Given text:
Analyst at BNP Paribas

All right. Can you just speak to the favorable commercial item? Can you just provide more color on what actually took place? Was it unexpected for the full year, or was it more of a timing shift within the year in terms of? you know, the ability to get that recovery, which showed up in equity income, right?

speaker
Phil Fercasa
Executive Vice President and Chief Financial Officer

Right. Yeah, exactly, James. So two things there. It was a recovery in the first quarter in equity income. It hit P&V. We had initially planned for it in the second quarter. So it wasn't a variance to the full year. It was a timing shift between Q2 and Q1. And it really related to recoveries for past investments in EV programs. And just to kind of give you an order of magnitude, it was the bulk of the equity income improvement in margins year over year was probably 60 basis points of that improvement was that item. And again, hitting in P&V, you'll note that P&V had really strong performance in the quarter, revenue up, strong incremental margin on the revenue. But even excluding that item, you know, the incrementals in P&V would have been quite strong on the order of 30%. even without that item. So, P&B performed really well, good growth across several different launches, good growth in some of our camera businesses, et cetera. But to answer the question, it was a one-time item, but it was timing between Q2 and Q1.

Data lines:
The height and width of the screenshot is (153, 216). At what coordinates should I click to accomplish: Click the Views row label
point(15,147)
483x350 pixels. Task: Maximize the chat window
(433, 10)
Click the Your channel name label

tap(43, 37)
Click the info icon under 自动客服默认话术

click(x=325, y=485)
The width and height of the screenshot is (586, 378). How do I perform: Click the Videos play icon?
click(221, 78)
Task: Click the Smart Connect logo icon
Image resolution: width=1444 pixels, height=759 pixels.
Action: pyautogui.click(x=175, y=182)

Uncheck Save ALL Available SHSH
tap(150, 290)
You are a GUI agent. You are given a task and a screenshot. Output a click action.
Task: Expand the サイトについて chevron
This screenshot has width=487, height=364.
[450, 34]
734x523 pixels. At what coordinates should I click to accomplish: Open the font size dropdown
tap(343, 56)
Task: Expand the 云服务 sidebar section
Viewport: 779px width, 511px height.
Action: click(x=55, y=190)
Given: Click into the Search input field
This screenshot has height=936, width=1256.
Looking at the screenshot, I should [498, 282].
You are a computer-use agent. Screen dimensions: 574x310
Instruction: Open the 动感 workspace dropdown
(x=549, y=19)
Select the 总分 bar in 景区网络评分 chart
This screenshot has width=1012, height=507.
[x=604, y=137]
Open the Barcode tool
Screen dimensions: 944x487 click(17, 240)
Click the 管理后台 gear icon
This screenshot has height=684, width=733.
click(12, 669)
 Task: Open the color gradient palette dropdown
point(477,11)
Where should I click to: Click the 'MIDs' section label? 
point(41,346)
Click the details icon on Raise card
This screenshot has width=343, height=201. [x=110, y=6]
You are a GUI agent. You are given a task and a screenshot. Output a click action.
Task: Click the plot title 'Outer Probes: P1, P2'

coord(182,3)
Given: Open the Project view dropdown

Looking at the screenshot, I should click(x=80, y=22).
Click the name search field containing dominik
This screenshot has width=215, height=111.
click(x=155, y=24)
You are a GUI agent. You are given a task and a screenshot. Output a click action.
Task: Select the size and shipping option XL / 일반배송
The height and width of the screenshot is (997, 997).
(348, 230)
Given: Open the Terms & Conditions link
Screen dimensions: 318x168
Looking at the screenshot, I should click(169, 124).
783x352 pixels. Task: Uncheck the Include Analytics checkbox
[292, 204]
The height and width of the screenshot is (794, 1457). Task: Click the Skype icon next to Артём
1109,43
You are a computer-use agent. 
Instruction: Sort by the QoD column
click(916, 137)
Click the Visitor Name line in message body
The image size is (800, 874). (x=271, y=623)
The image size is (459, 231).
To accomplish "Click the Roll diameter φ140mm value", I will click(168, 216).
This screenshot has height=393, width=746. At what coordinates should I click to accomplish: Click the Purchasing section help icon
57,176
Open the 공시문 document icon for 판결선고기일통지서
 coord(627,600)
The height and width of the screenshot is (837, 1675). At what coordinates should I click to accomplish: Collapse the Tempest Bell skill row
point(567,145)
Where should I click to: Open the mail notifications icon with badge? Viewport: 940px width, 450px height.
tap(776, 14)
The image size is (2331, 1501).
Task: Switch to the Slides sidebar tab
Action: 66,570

Exercise prompt:
Answer these questions using the transcript:
1. In which quarter had the recovery originally been planned?
2. Past investments in what did the recovery relate to?
3. About how many basis points of the year-over-year margin improvement came from that item?
The records have no connection to the transcript.

The output:
1. The second quarter.
2. EV programs.
3. About 60 basis points.